Baggying tonight with distilled water & coconut oil.


----------



## lovestarr (May 8, 2012)

Baggying tonight with JBCO noe that I have hair again to baggy lol. BCd again last month


----------



## tiffers (May 9, 2012)

Sprayed my twists down with Darcy Herbal Spray. I'll be doing GHE tonight.


----------



## youwillrise (May 9, 2012)

sooo last night i decided that i would take my twists out and detangle because i have to redo my hair on thursday night since i'll be traveling on friday (when i usually do my hair routine).  man, that was a nightmare detangling session.  i will never go that long without detangling ever again.  i saturated my hair with water/aloe vera juice and then oil galore to help loosen it up a bit...and let it sit under plastic for about 30 minutes or so.  it definitely helped, but still when i detangled it was horrible!

luckily, no significant loss or setbackage.  so ((phew)).

so after i rinsed that (was gonna condition, but didnt feel like it)...i just put my hair up and then put my baggy on it for the night. 

i have also been baggying consistently even though i havent updated in a few.


----------



## tiffers (May 10, 2012)

So I got my Claudie goodies today and couldn't resist using them!

I decided to pit Isha Hair Cream and Balancing Ends Insurance against each other.

On the back of my head, I sprayed with the Tea Spritz then m&s with Isha and Tiffani Ceramide Pomade.

The front was sprayed with Tea Spritz and m&s with Ends Insurance and Tiffani Ceramide Pomade.

I'll be doing GHE tonight and will weigh in on the results tomorrow.


----------



## Rossy2010 (May 10, 2012)

Hiya, I was not consistent the last two weeks. I was on vacation so i get back on track this week. Im DCing today and will start GHEing from tommorow 4-5 times a week.


----------



## claud-uk (May 10, 2012)

I baggy every day.  I spritz with water/avg/glycerine/M&T Condish/WGO.  Put into 4 braids, seal ends with coconut oil/shea butter then wrap with film.  Then whole-head wrap with film before tying with satin scarf.

I wear my hair baggied and under a scarf like this 24/7.  I work from home, luckily, so having to look presentable isn't an issue for me.  BUT I still keep my hair like this to walk the dog/supermarket etc.  I don't give two hoots what people think of my appearance, I need to feel like I've done everything I can each day for my hair otherwise come year-end when my next length goal approaches it's gon be ME feeling bad about my hair, not them!


----------



## nubiennze (May 10, 2012)

Just removed the baggy from last night's GHE session...I'm trying hard to keep up with this...


----------



## youwillrise (May 10, 2012)

Ill be traveling tomorrow.  Gonna grab some plastic caps to bring for baggying while I'm away...because i m to the point where I feel naked when I sleep without a baggy haha.  It just doesn't feel right!


----------



## Cendra (May 10, 2012)

Detangling, then baggying tonight.


----------



## claud-uk (May 11, 2012)

Been GHE'ing faithfully 24/7 for the last 5 or 6 days.  Then I read yesterday (I think it was on the WHIP Length forum, look at me gettin ahead of myself!) that you shouldn't apply Jojoba oil on wet hair, which I had been doing.  So last night I took my film off and slept with just my satin scarf to let my hair dry out a little and evaporate the Jojoba oil (thank goodness I've only been using a tiny amount!)

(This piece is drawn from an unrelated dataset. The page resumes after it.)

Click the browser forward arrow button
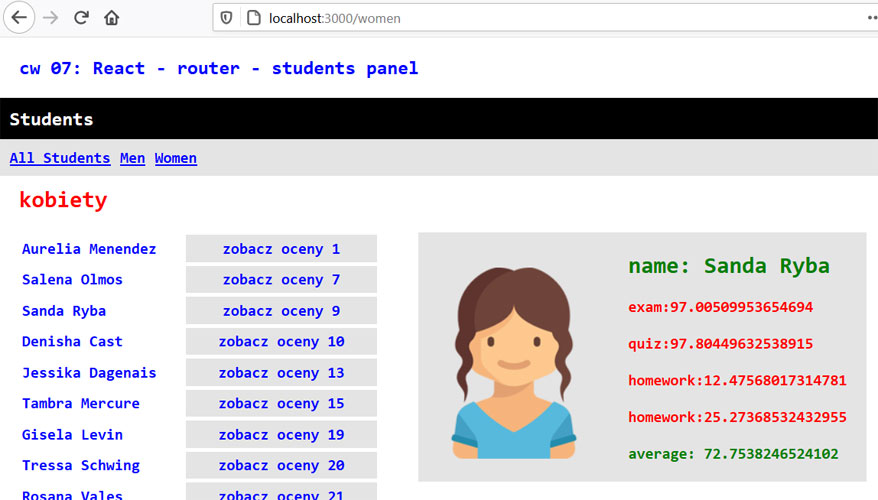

Oh, forgot to mention the reason for not using *Jojoba/wet hair* is because it *makes the hair tangle*.  This could be the reason for my breakage over the last few days (had to do an emergency protein treatment two days ago).   I thought Jojoba would be perfect for a GHE cos it's so similar to our natural hair sebum 

 I will update over the next couple of days to let you all know if the breakage subsides and we can make this a fact.

Edited to add that by the way my air dried hair feels so soft and was super easy to comb through - so at least the GHE is working!

.


----------



## sckri23 (May 11, 2012)

I'm new but I've been baggying for the past 2 days at work from 12pm -10:30pm and I've been finishing off with a cold air blow dry half way dry and sealing the rest of my moisture with bergamot h+s conditioner and it's amazing my hair has never been this soft in the mornings

Edit: I use Cantu leave in, I tried ghe-ing and only my part had moisture

*~SCKRI23~* via LHCF app


----------



## youwillrise (May 11, 2012)

go go baggying rangers...you mighty moisturizing rangeeeeEEErrrrs

I'm just bored haha...sitting here waiting for my flight...ready for my  long weekend in tulsa.


----------



## youwillrise (May 13, 2012)

Is it weird that I'm baggying here at my hotel with the little bag that comes on the ice bucket thing?  I didn't bring any bags or caps of my own like I was gonna.  Haha


----------



## nubiennze (May 13, 2012)

This morning I was suddenly compelled to revisit the LOC method. For the past few nights I sprayed with plain distilled water before applying my growth oils and GHE'ing but toyed with the idea of dressing up the water a bit.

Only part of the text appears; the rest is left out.